Many people who have been hard working, responsible individuals who have contributed to society for 50 years, can also find themselves in the same position you are in, through no fault of their own.

In other words, you are not in particularly unique circumstances. Many of us have lost everything, and have had to learn to rebuild our lives.

You have already found social services to help you pay your rent, electricity and food stamps. Are you being evicted because of the dog, or are you just in a place that you'd rather not be anyway.

Are you not receiving any support or assets from your marriage? Have you seen a lawyer?

You have many options. You could apply through the many resources available to people like you with similar circumstances, for subsidies from everything to housing, to education, to health care (if you are in the States). There are women's organizations that can guide you as well, and provide information and referral to anything you may need.

Have you been diagnosed, through clinical evaluation, with an anxiety disorder, and are you receiving ongoing help for this?

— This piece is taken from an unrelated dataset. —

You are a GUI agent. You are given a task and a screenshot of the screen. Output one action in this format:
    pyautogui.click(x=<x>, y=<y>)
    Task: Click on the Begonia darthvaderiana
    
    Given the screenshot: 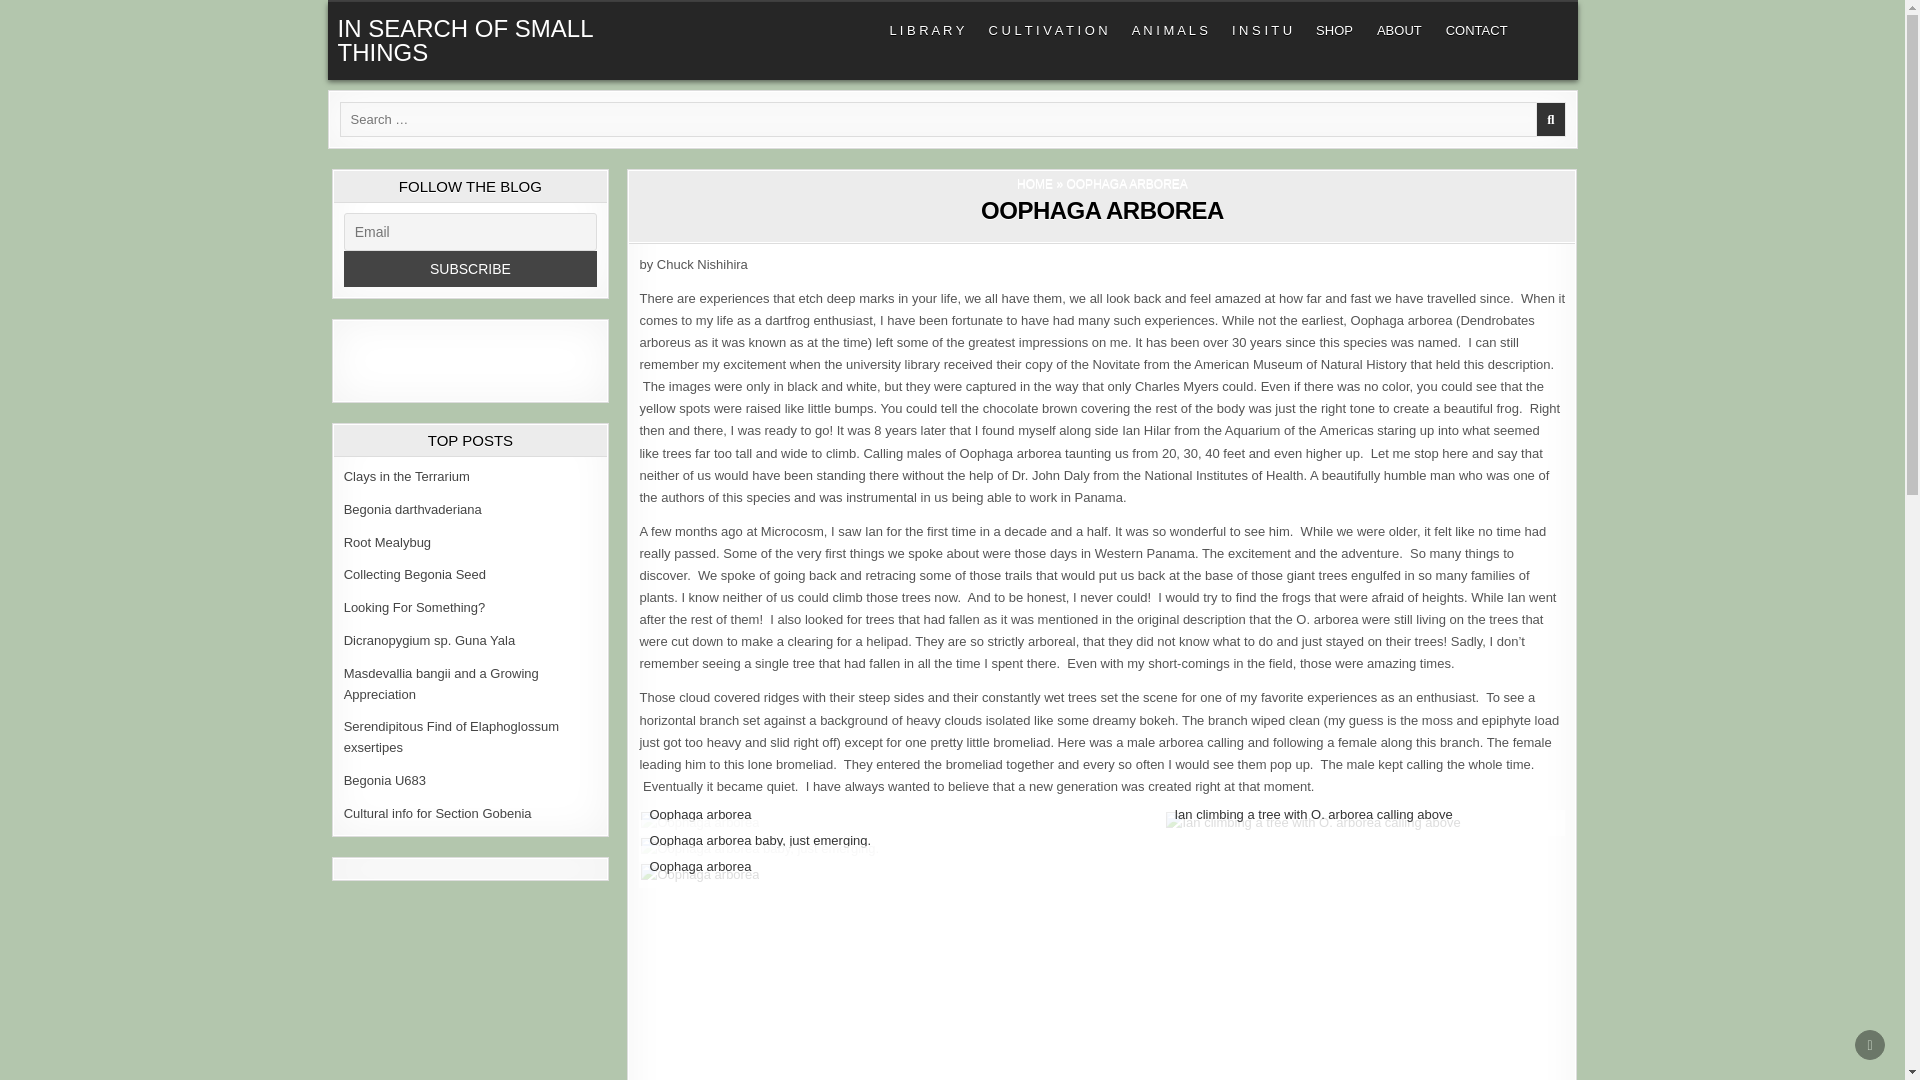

Has this disorder been a major factor in how you've ended up where you are, or is it something that has come to light, when you found yourself on your own.

The bottom line here is that you are the only one that can set goals for yourself, and achieve them. If you want a better life, you have to get out there and find ways to make it happen. With all of the resources available to you, and considering that you are only 24, if you look at this whole thing as an opportunity, instead of a death sentence, you can accomplish anything you set your mind to.